The key idea is simple: a highly predictable distribution has low entropy, and a highly uncertain one has high entropy.
A Quick Intuition
Compare two random systems:
- a coin that always lands heads
- a fair coin
The first system has almost no uncertainty. The second has much more uncertainty because both outcomes remain plausible before the flip.
Entropy captures that difference numerically.
So entropy is not about disorder in a vague poetic sense. It is about how uncertain the next outcome really is.
Surprise and Probability
Rare events are more surprising than common events.
If a system usually outputs one result and suddenly produces something unusual, that event carries more information. Information theory formalizes that intuition by linking surprise to probability.
Entropy then becomes the average surprise across all possible outcomes, weighted by how likely they are.
That is why entropy is fundamentally a probabilistic concept.
Low Entropy vs High Entropy
Low-entropy distributions are concentrated.
Examples:
- one class has probability 0.99
- one token is overwhelmingly likely
- one branch outcome dominates
High-entropy distributions are more spread out.
Examples:
- several classes have similar probabilities
- the next token is very uncertain
- a system is undecided among many plausible options
This distinction is useful everywhere from decision trees to language modeling.
Why Entropy Matters in Machine Learning
Machine learning frequently works with probability distributions:
- class probabilities
- next-token probabilities
- uncertainty estimates
- feature splits
Entropy gives us a way to quantify how uncertain those distributions are.
That makes it useful in:
- classification
- decision tree construction
- active learning
- calibration analysis
- information-theoretic interpretations of learning
Entropy in Decision Trees
A classic application is decision tree splitting.

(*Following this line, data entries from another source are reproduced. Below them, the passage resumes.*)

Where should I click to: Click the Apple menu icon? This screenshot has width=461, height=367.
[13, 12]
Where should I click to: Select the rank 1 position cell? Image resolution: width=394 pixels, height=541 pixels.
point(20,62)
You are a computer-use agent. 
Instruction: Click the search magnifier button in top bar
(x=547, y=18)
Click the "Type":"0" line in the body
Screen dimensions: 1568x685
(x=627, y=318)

If a dataset is perfectly mixed between labels, entropy is relatively high because the label is uncertain. A good split reduces that uncertainty by separating the classes more clearly.

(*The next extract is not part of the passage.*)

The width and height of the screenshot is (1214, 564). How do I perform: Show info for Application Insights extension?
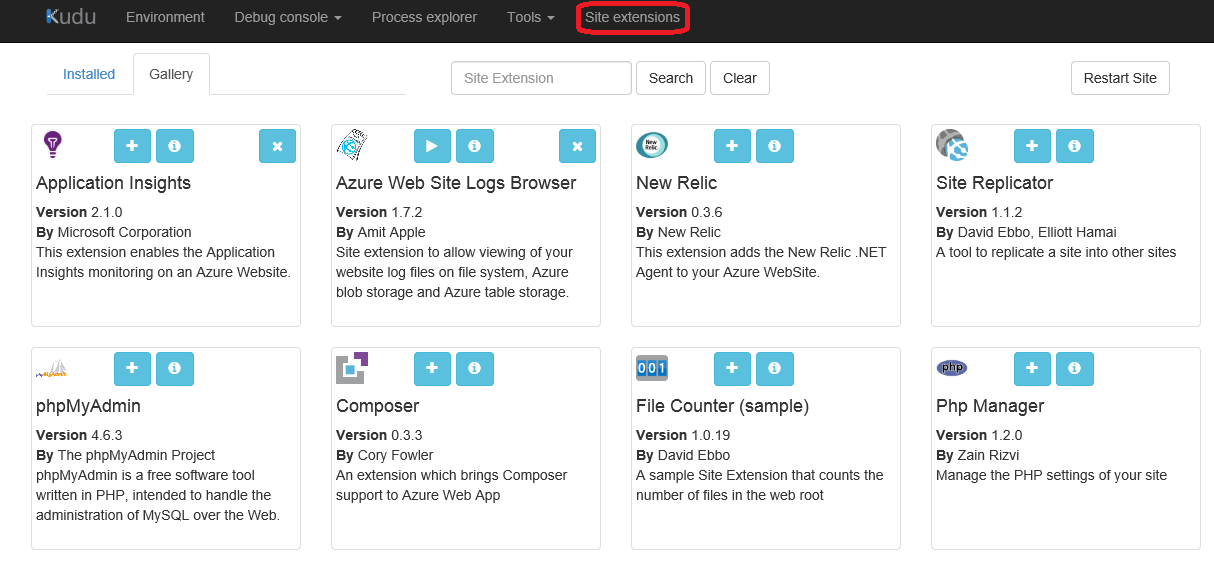click(175, 146)

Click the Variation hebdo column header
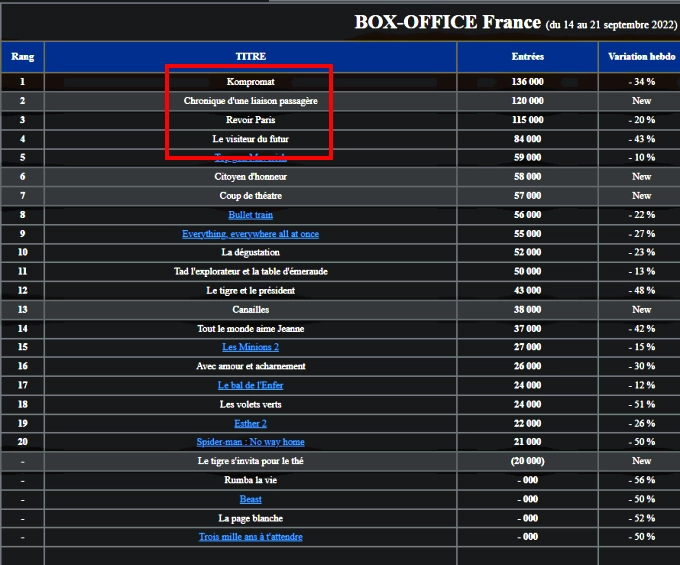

That is why information gain is built from entropy reduction. A strong split is one that leaves the child nodes more predictable than the parent node.
So entropy helps quantify how much uncertainty a feature removes.
Entropy vs Cross-Entropy
The names are similar because the concepts are related.
- entropy measures uncertainty within one distribution
- cross-entropy measures how well one distribution predicts another
If entropy asks, "How uncertain is this system?", then cross-entropy asks, "How much penalty do I incur when I use my predicted distribution to encode the true one?"
That is why cross-entropy is so important in classification and language modeling.
Entropy in Language Models
Language models output a probability distribution over tokens.
If the model is highly uncertain about what comes next, the distribution has higher entropy. If one token is clearly favored, entropy is lower.
This matters because:
- low-entropy outputs often look more confident
- high-entropy outputs reflect ambiguity or uncertainty
- decoding behavior is shaped by the model's probability distribution
So entropy gives insight into how certain the model is, even before we look at the final sampled token.
Entropy Is Not the Same as Correctness
A low-entropy distribution can still be wrong.
That means a model can be very confident and still assign most of its mass to the wrong outcome. So entropy measures uncertainty, not truth.
This distinction is crucial. Confidence and correctness are related, but not identical.
Why This Matters in Modern ML
Entropy appears in many places because machine learning is full of uncertainty:
- uncertain labels
- uncertain predictions
- uncertain futures
- uncertain feature relevance
If you understand entropy, you can better understand why certain objectives, evaluation tools, and model behaviors make sense mathematically.
It is one of the cleanest bridges between probability theory and practical ML.
FAQ
What is the simplest definition of entropy?
Entropy is a measure of uncertainty in a probability distribution.
Does high entropy mean the model is wrong?
No. It means the model is uncertain. It may still be correct or incorrect.
Why is entropy important in decision trees?
Because good feature splits reduce uncertainty, and entropy gives a natural way to measure that reduction.
How is entropy related to cross-entropy?
Entropy measures uncertainty in one distribution, while cross-entropy measures mismatch between a target distribution and a predicted one.